ALL NIGHT I LISTENED to my neighbor’s wife weeping. At intervals she claimed to be tired. Very tired, she insisted. Most of the time her husband wouldn’t respond, but when he did, he agreed: me too. Then she would moan, in a choking way that called to mind the crying of childhood. My anguish grew and dreams escaped me. I got used to it. The lament came to seem like inevitable music.
In the morning the sound of hammers makes me look out the window. My neighbor, the husband, with his two teenage sons, is making a raft from several empty tanks. I looked on the roof and they no longer have anything to store water. The wife spends the whole day shut in the house. She doesn’t open the windows, clearly so as not to watch the preparations for the family’s escape.
By the afternoon they already had the vessel ready. A refrigerated truck came to collect the raft. The three men went into the house to say goodbye, one by one. They came out even more sad, as if it were possible to increase the burden of so much anguish.
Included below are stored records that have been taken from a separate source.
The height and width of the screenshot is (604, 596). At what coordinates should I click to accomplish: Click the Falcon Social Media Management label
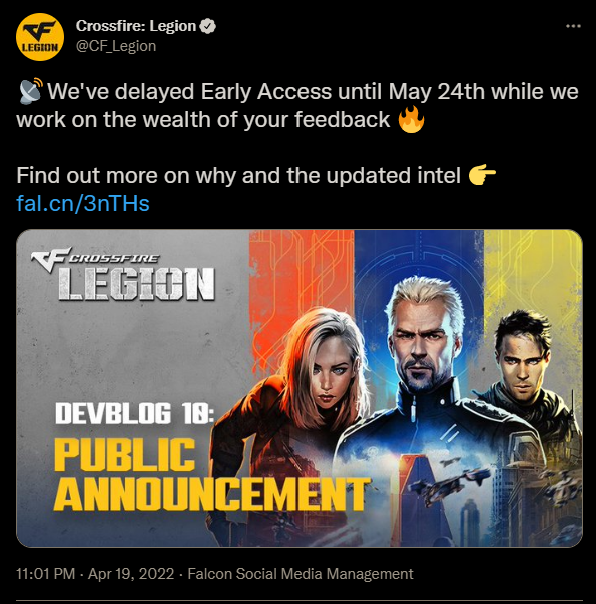click(x=300, y=574)
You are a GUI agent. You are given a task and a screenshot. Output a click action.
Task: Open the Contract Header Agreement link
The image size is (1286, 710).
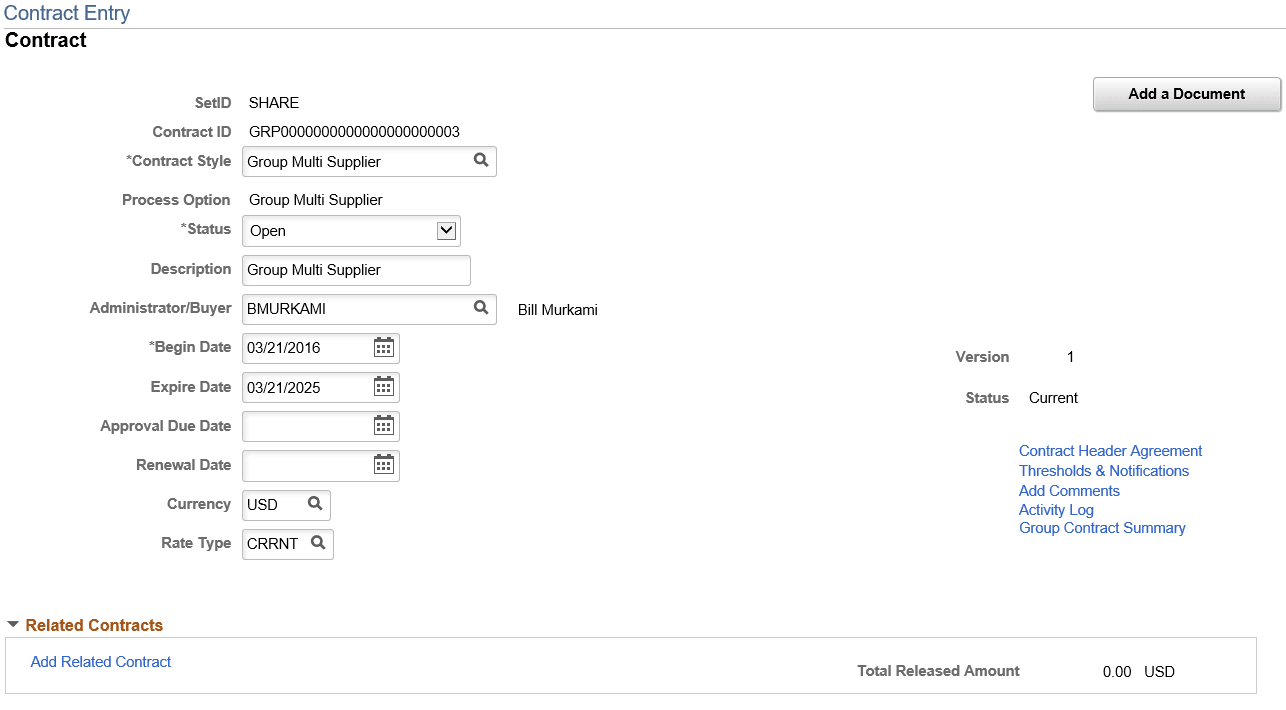click(1110, 450)
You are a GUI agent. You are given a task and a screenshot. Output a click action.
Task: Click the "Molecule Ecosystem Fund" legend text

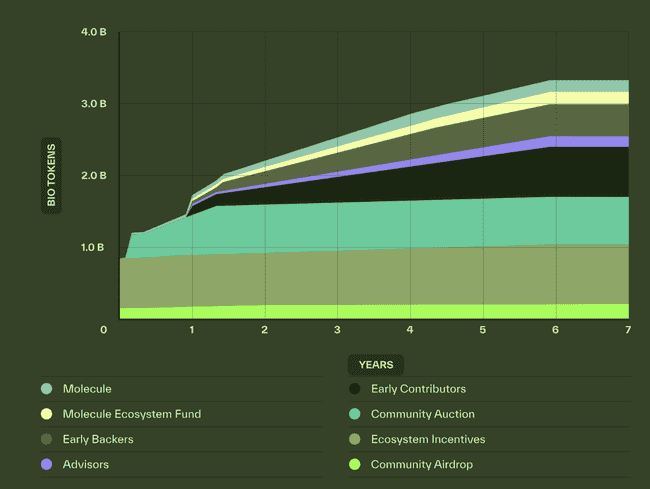pos(131,414)
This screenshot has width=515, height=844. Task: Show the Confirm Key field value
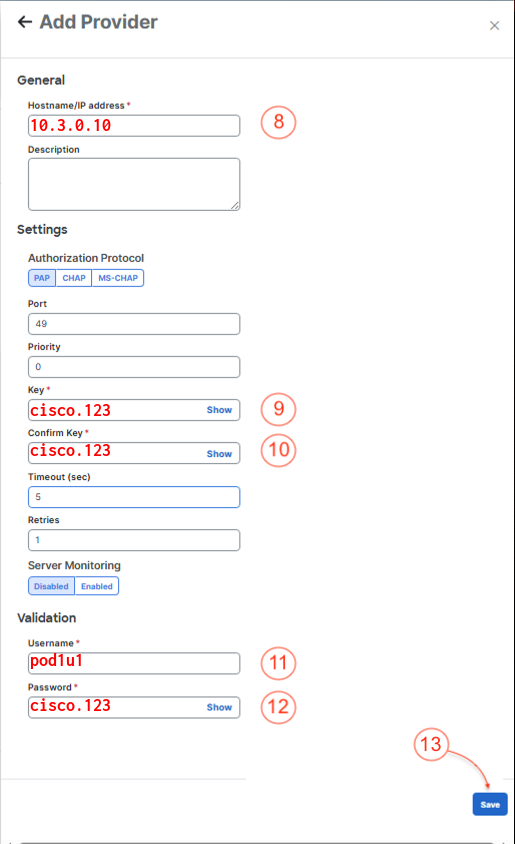[x=219, y=454]
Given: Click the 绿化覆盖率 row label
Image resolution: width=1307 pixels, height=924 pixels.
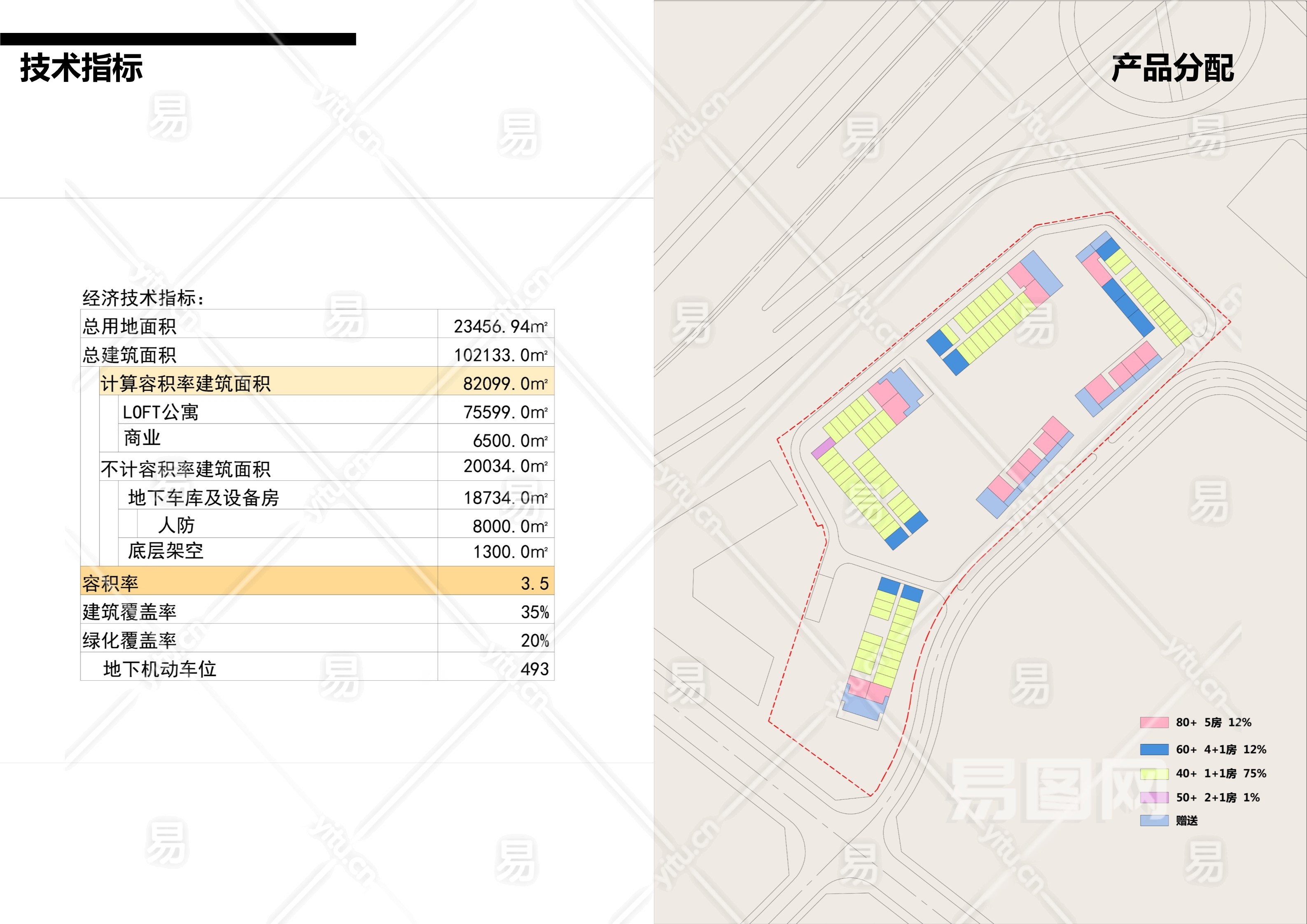Looking at the screenshot, I should pyautogui.click(x=129, y=641).
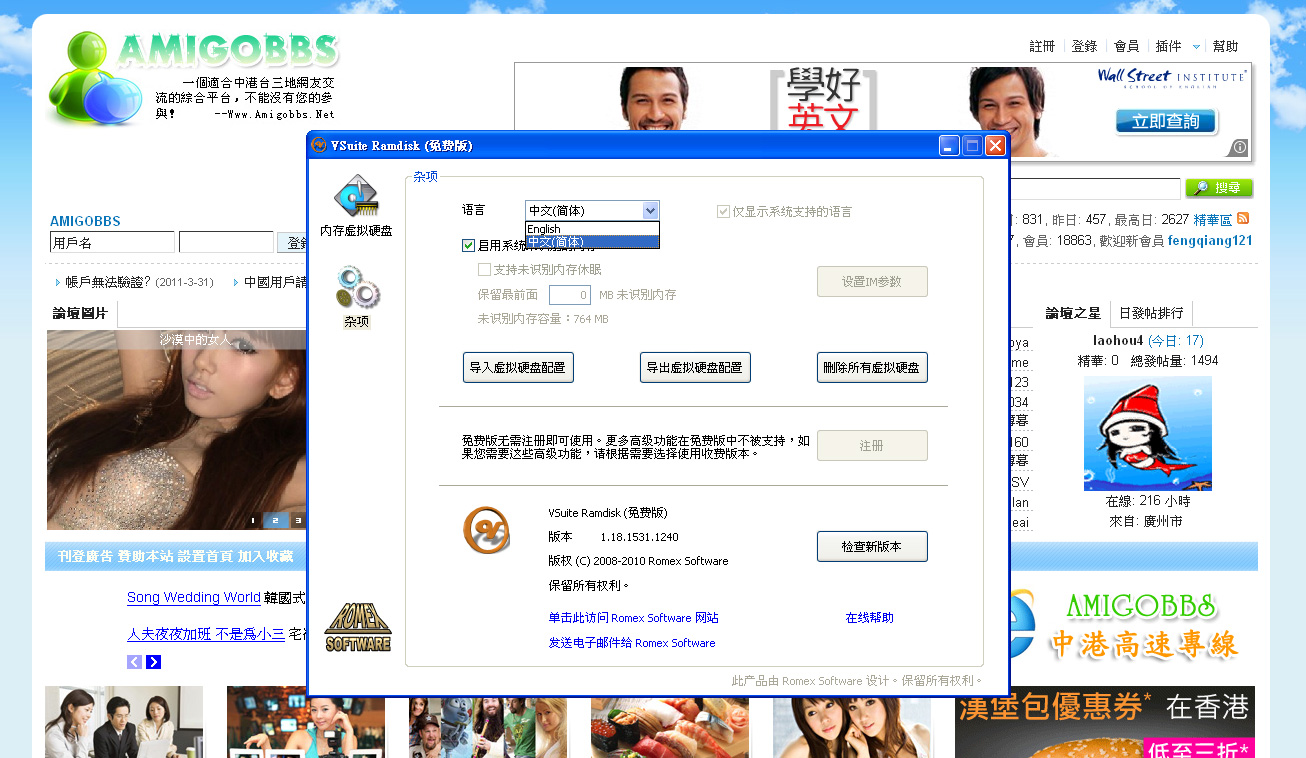Select the 杂项 gears icon in sidebar
This screenshot has height=758, width=1306.
pos(357,288)
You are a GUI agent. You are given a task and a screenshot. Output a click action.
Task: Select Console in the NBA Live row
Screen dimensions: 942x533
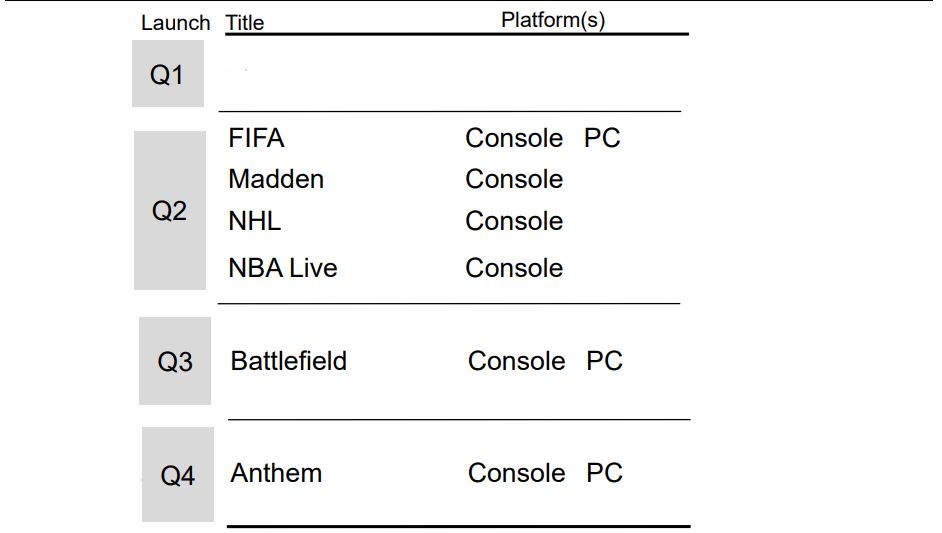point(514,268)
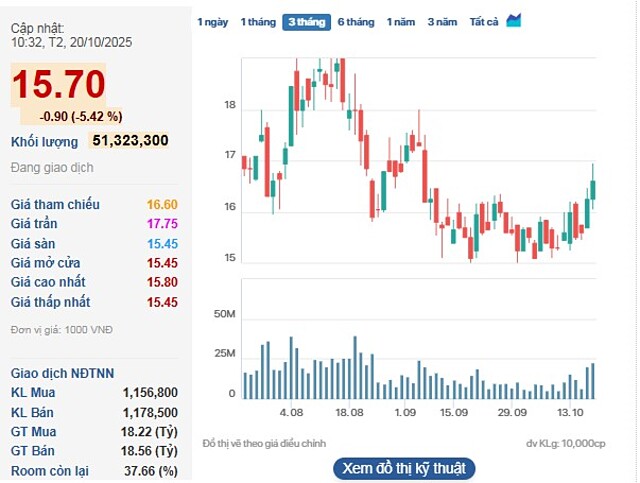Click the current price 15.70
The width and height of the screenshot is (640, 483).
point(58,85)
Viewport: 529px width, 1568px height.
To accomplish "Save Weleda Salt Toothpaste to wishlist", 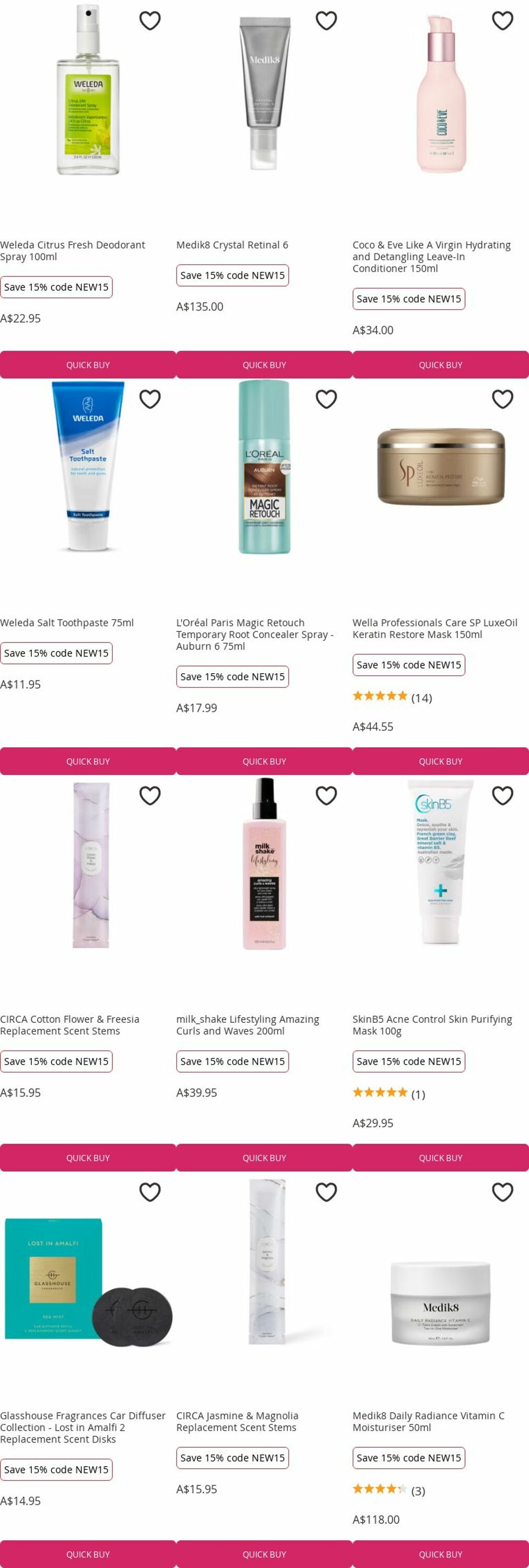I will pos(149,399).
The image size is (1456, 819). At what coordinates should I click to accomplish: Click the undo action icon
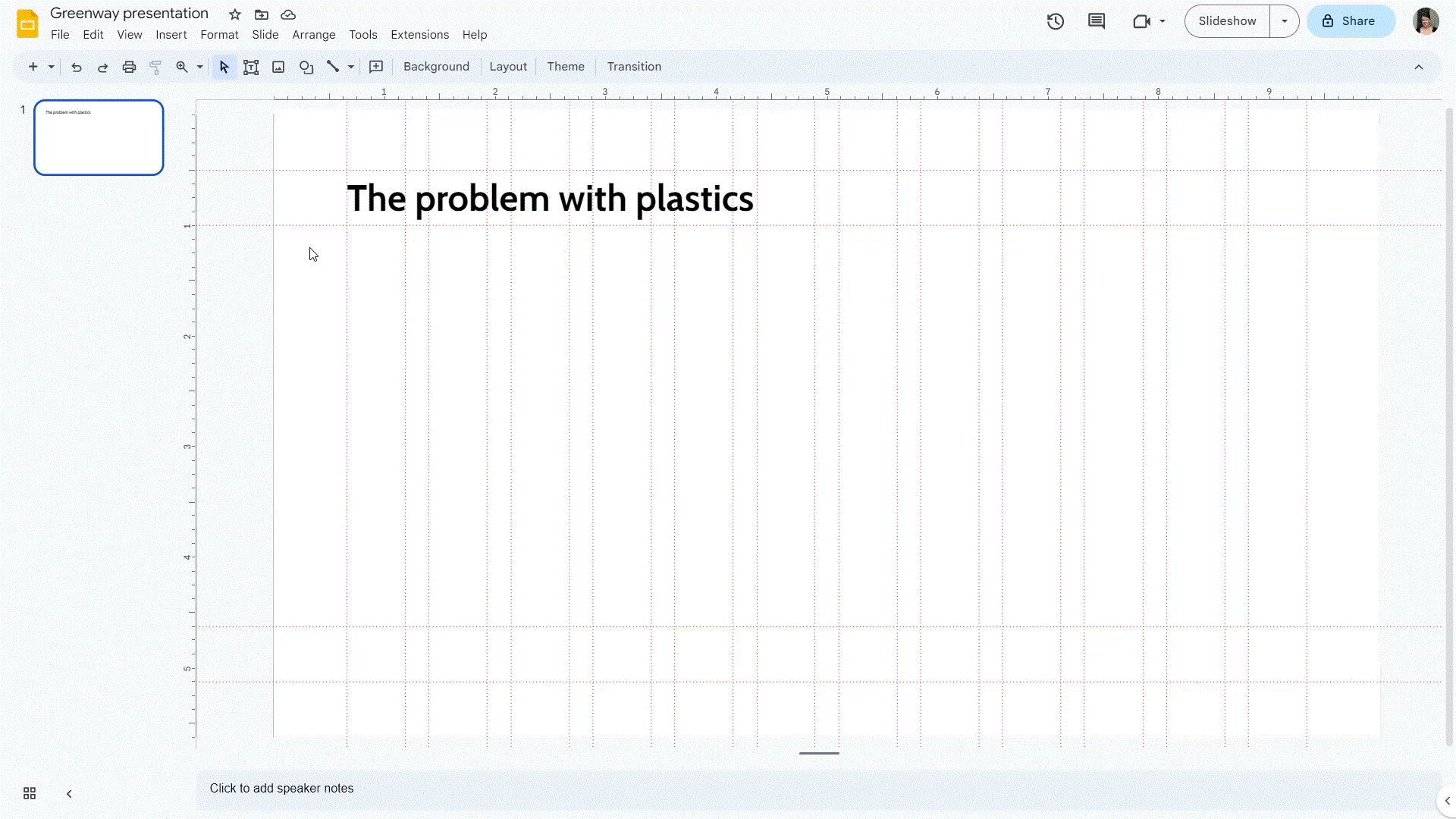(x=77, y=67)
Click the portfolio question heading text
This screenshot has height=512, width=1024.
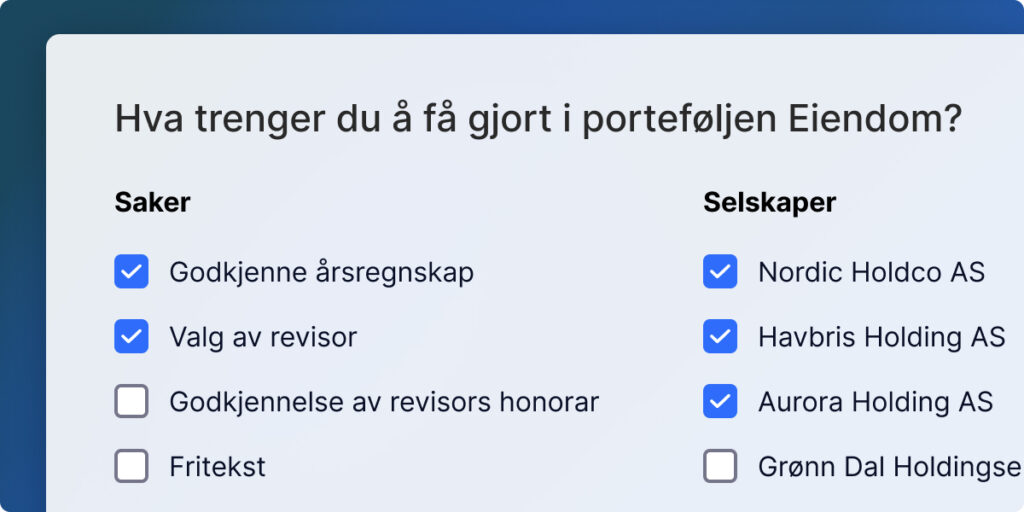pos(538,120)
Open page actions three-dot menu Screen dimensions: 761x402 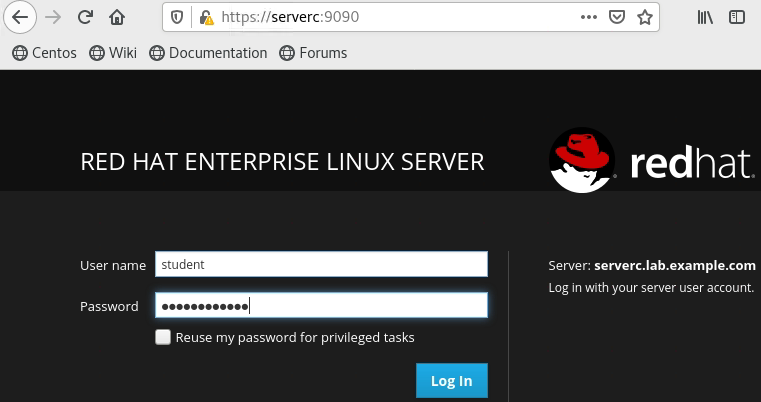tap(590, 17)
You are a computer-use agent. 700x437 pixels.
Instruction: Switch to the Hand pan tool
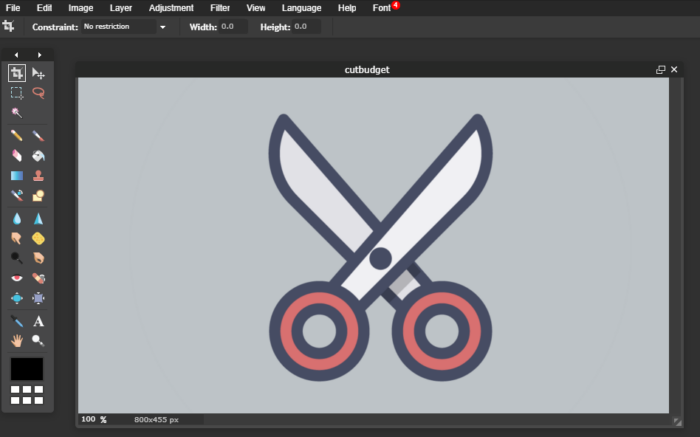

Before closing the refrigerator door they looked back at the house, perhaps hoping to see her one last time. But she didn’t look out. They gave the money to the truck driver, who then counted it and they took off. When the neighbors saw the dogs running behind the truck they couldn’t understand their desperation.
Long days passed and she remained shut up inside her house. From time to time worried neighbors called on some pretext, but she didn’t answer.
A sister who came from the countryside broke down the door. The doctors assured them that her family still hadn’t put the raft in the water and that she had been poisoned.